■ EXTRACTED ENTRIES:
Segment Open

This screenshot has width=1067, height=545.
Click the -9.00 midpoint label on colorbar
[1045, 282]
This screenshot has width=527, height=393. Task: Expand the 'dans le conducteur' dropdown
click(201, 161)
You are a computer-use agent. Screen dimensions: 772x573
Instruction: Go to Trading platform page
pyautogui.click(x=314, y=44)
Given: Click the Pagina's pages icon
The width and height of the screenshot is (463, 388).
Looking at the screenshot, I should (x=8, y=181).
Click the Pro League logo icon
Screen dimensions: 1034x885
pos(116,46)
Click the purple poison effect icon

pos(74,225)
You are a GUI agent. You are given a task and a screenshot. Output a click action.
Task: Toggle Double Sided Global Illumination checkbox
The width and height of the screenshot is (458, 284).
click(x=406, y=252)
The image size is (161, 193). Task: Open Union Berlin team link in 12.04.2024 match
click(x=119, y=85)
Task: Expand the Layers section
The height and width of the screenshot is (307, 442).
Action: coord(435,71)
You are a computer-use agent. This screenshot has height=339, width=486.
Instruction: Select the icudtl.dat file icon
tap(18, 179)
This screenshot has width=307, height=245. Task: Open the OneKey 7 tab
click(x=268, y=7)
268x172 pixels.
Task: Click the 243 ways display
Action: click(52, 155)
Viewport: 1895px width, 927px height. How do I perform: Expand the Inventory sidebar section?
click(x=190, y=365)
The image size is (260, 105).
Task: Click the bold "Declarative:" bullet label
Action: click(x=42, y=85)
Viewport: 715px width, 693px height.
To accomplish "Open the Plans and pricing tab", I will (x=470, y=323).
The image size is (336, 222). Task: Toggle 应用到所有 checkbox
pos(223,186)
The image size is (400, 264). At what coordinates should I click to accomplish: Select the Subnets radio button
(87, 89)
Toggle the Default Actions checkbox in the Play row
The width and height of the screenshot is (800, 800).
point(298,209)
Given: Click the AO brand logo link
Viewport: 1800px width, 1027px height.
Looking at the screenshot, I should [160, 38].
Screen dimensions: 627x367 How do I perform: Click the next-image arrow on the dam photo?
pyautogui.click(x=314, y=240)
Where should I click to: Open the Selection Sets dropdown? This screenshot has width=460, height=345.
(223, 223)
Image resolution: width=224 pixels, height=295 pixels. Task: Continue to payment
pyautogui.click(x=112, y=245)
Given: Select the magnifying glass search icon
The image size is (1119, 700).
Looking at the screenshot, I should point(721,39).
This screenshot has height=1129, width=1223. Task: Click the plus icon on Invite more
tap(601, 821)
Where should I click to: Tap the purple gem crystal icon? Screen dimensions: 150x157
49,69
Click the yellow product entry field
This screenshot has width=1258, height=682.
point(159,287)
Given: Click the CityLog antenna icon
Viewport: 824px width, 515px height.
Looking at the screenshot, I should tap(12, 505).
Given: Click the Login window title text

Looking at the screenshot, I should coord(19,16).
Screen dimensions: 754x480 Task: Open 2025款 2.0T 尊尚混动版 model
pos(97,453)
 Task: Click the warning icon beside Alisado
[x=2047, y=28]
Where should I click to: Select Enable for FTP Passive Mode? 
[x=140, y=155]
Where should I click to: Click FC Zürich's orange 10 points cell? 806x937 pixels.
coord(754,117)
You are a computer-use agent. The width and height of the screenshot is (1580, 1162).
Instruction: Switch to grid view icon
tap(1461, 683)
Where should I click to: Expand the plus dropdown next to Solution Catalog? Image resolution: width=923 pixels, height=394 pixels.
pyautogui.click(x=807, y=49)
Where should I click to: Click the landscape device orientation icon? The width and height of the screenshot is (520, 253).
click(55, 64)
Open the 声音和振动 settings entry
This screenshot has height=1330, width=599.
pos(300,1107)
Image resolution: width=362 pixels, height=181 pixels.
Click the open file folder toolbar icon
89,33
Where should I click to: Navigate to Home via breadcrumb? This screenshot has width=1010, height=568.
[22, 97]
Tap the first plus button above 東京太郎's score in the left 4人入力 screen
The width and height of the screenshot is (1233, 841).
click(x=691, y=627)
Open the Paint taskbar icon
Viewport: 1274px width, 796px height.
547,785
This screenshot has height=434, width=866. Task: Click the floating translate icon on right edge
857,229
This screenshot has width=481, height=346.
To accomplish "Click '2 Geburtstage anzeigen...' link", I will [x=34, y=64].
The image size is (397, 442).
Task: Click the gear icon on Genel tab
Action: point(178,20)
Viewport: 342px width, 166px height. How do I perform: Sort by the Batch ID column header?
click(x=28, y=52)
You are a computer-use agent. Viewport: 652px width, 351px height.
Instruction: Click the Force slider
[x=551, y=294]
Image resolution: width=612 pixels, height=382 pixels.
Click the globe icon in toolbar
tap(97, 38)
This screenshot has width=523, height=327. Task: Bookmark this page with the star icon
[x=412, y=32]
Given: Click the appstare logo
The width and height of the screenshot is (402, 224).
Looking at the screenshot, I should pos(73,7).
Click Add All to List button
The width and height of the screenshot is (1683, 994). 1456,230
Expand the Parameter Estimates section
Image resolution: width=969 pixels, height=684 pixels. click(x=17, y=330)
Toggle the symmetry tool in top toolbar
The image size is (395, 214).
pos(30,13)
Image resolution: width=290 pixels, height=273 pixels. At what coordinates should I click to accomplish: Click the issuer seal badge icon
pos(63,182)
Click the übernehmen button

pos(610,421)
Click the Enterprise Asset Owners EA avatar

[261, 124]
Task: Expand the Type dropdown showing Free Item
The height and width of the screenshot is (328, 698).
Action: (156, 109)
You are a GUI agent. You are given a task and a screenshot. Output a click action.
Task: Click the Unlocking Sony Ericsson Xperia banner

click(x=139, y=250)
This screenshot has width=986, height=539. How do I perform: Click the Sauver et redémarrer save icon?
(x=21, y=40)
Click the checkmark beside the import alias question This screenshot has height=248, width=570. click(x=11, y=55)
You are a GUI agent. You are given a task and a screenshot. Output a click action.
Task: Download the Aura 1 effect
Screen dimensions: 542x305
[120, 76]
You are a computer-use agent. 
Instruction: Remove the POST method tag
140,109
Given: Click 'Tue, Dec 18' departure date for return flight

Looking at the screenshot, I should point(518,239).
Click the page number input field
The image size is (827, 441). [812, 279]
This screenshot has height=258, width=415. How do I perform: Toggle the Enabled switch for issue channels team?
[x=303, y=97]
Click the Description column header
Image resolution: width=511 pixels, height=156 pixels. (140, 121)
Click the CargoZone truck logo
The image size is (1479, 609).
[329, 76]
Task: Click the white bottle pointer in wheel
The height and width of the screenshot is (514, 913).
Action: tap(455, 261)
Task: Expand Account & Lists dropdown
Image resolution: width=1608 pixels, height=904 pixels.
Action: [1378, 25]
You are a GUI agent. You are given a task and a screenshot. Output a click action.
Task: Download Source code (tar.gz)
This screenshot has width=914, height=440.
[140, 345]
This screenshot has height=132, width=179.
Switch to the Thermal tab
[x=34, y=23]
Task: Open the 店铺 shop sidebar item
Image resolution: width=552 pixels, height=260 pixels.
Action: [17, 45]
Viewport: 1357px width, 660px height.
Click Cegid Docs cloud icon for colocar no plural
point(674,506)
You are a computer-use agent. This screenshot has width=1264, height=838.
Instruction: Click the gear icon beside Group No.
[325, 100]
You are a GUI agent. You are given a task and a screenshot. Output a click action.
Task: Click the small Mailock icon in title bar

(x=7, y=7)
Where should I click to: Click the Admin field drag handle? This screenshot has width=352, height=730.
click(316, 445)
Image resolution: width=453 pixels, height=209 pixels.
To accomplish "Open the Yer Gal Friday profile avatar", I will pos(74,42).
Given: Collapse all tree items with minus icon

Segment Closed

■ EXERCISE INSTRUCTIONS: Everything in the listing needs to appear again exactly.

■ SOLUTION:
This screenshot has width=1067, height=545.
Click the -9.00 midpoint label on colorbar
[1045, 282]
This screenshot has width=527, height=393. Task: Expand the 'dans le conducteur' dropdown
click(201, 161)
You are a computer-use agent. Screen dimensions: 772x573
Instruction: Go to Trading platform page
pyautogui.click(x=314, y=44)
Given: Click the Pagina's pages icon
The width and height of the screenshot is (463, 388).
Looking at the screenshot, I should (x=8, y=181).
Click the Pro League logo icon
Screen dimensions: 1034x885
pos(116,46)
Click the purple poison effect icon

pos(74,225)
You are a GUI agent. You are given a task and a screenshot. Output a click action.
Task: Toggle Double Sided Global Illumination checkbox
The width and height of the screenshot is (458, 284).
click(x=406, y=252)
The image size is (161, 193). Task: Open Union Berlin team link in 12.04.2024 match
click(x=119, y=85)
Task: Expand the Layers section
The height and width of the screenshot is (307, 442).
Action: coord(435,71)
You are a computer-use agent. This screenshot has height=339, width=486.
Instruction: Select the icudtl.dat file icon
tap(18, 179)
This screenshot has width=307, height=245. Task: Open the OneKey 7 tab
click(x=268, y=7)
268x172 pixels.
Task: Click the 243 ways display
Action: click(52, 155)
Viewport: 1895px width, 927px height. How do I perform: Expand the Inventory sidebar section?
click(x=190, y=365)
The image size is (260, 105).
Task: Click the bold "Declarative:" bullet label
Action: click(x=42, y=85)
Viewport: 715px width, 693px height.
To accomplish "Open the Plans and pricing tab", I will (x=470, y=323).
The image size is (336, 222). Task: Toggle 应用到所有 checkbox
pos(223,186)
The image size is (400, 264). At what coordinates should I click to accomplish: Select the Subnets radio button
(87, 89)
Toggle the Default Actions checkbox in the Play row
The width and height of the screenshot is (800, 800).
point(298,209)
Given: Click the AO brand logo link
Viewport: 1800px width, 1027px height.
Looking at the screenshot, I should [160, 38].
Screen dimensions: 627x367 How do I perform: Click the next-image arrow on the dam photo?
pyautogui.click(x=314, y=240)
Where should I click to: Open the Selection Sets dropdown? This screenshot has width=460, height=345.
(223, 223)
Image resolution: width=224 pixels, height=295 pixels. Task: Continue to payment
pyautogui.click(x=112, y=245)
Given: Select the magnifying glass search icon
The image size is (1119, 700).
Looking at the screenshot, I should point(721,39).
This screenshot has height=1129, width=1223. Task: Click the plus icon on Invite more
tap(601, 821)
Where should I click to: Tap the purple gem crystal icon? Screen dimensions: 150x157
49,69
Click the yellow product entry field
This screenshot has width=1258, height=682.
point(159,287)
Given: Click the CityLog antenna icon
Viewport: 824px width, 515px height.
Looking at the screenshot, I should tap(12, 505).
Given: Click the Login window title text

Looking at the screenshot, I should coord(19,16).
Screen dimensions: 754x480 Task: Open 2025款 2.0T 尊尚混动版 model
pos(97,453)
 Task: Click the warning icon beside Alisado
[x=2047, y=28]
Where should I click to: Select Enable for FTP Passive Mode? 
[x=140, y=155]
Where should I click to: Click FC Zürich's orange 10 points cell? 806x937 pixels.
coord(754,117)
You are a computer-use agent. The width and height of the screenshot is (1580, 1162).
Instruction: Switch to grid view icon
tap(1461, 683)
Where should I click to: Expand the plus dropdown next to Solution Catalog? Image resolution: width=923 pixels, height=394 pixels.
pyautogui.click(x=807, y=49)
Where should I click to: Click the landscape device orientation icon? The width and height of the screenshot is (520, 253).
click(55, 64)
Open the 声音和振动 settings entry
This screenshot has height=1330, width=599.
pos(300,1107)
Image resolution: width=362 pixels, height=181 pixels.
Click the open file folder toolbar icon
89,33
Where should I click to: Navigate to Home via breadcrumb? This screenshot has width=1010, height=568.
[22, 97]
Tap the first plus button above 東京太郎's score in the left 4人入力 screen
The width and height of the screenshot is (1233, 841).
click(x=691, y=627)
Open the Paint taskbar icon
Viewport: 1274px width, 796px height.
547,785
This screenshot has height=434, width=866. Task: Click the floating translate icon on right edge
857,229
This screenshot has width=481, height=346.
To accomplish "Click '2 Geburtstage anzeigen...' link", I will [x=34, y=64].
The image size is (397, 442).
Task: Click the gear icon on Genel tab
Action: point(178,20)
Viewport: 342px width, 166px height. How do I perform: Sort by the Batch ID column header?
click(x=28, y=52)
You are a computer-use agent. Viewport: 652px width, 351px height.
Instruction: Click the Force slider
[x=551, y=294]
Image resolution: width=612 pixels, height=382 pixels.
Click the globe icon in toolbar
tap(97, 38)
This screenshot has width=523, height=327. Task: Bookmark this page with the star icon
[x=412, y=32]
Given: Click the appstare logo
The width and height of the screenshot is (402, 224).
Looking at the screenshot, I should pos(73,7).
Click Add All to List button
The width and height of the screenshot is (1683, 994). 1456,230
Expand the Parameter Estimates section
Image resolution: width=969 pixels, height=684 pixels. click(x=17, y=330)
Toggle the symmetry tool in top toolbar
The image size is (395, 214).
pos(30,13)
Image resolution: width=290 pixels, height=273 pixels. At what coordinates should I click to accomplish: Click the issuer seal badge icon
pos(63,182)
Click the übernehmen button

pos(610,421)
Click the Enterprise Asset Owners EA avatar

[261, 124]
Task: Expand the Type dropdown showing Free Item
The height and width of the screenshot is (328, 698).
Action: (156, 109)
You are a GUI agent. You are given a task and a screenshot. Output a click action.
Task: Click the Unlocking Sony Ericsson Xperia banner

click(x=139, y=250)
This screenshot has width=986, height=539. How do I perform: Click the Sauver et redémarrer save icon?
(x=21, y=40)
Click the checkmark beside the import alias question This screenshot has height=248, width=570. click(x=11, y=55)
You are a GUI agent. You are given a task and a screenshot. Output a click action.
Task: Download the Aura 1 effect
Screen dimensions: 542x305
[120, 76]
You are a computer-use agent. 
Instruction: Remove the POST method tag
140,109
Given: Click 'Tue, Dec 18' departure date for return flight

Looking at the screenshot, I should point(518,239).
Click the page number input field
The image size is (827, 441). [812, 279]
This screenshot has height=258, width=415. How do I perform: Toggle the Enabled switch for issue channels team?
[x=303, y=97]
Click the Description column header
Image resolution: width=511 pixels, height=156 pixels. (140, 121)
Click the CargoZone truck logo
The image size is (1479, 609).
[329, 76]
Task: Click the white bottle pointer in wheel
The height and width of the screenshot is (514, 913).
Action: tap(455, 261)
Task: Expand Account & Lists dropdown
Image resolution: width=1608 pixels, height=904 pixels.
Action: [1378, 25]
You are a GUI agent. You are given a task and a screenshot. Output a click action.
Task: Download Source code (tar.gz)
This screenshot has width=914, height=440.
[140, 345]
This screenshot has height=132, width=179.
Switch to the Thermal tab
[x=34, y=23]
Task: Open the 店铺 shop sidebar item
Image resolution: width=552 pixels, height=260 pixels.
Action: [17, 45]
Viewport: 1357px width, 660px height.
Click Cegid Docs cloud icon for colocar no plural
point(674,506)
You are a computer-use agent. This screenshot has width=1264, height=838.
Instruction: Click the gear icon beside Group No.
[325, 100]
You are a GUI agent. You are given a task and a screenshot. Output a click action.
Task: Click the small Mailock icon in title bar

(x=7, y=7)
Where should I click to: Click the Admin field drag handle? This screenshot has width=352, height=730.
click(316, 445)
Image resolution: width=453 pixels, height=209 pixels.
To accomplish "Open the Yer Gal Friday profile avatar", I will pos(74,42).
Given: Collapse all tree items with minus icon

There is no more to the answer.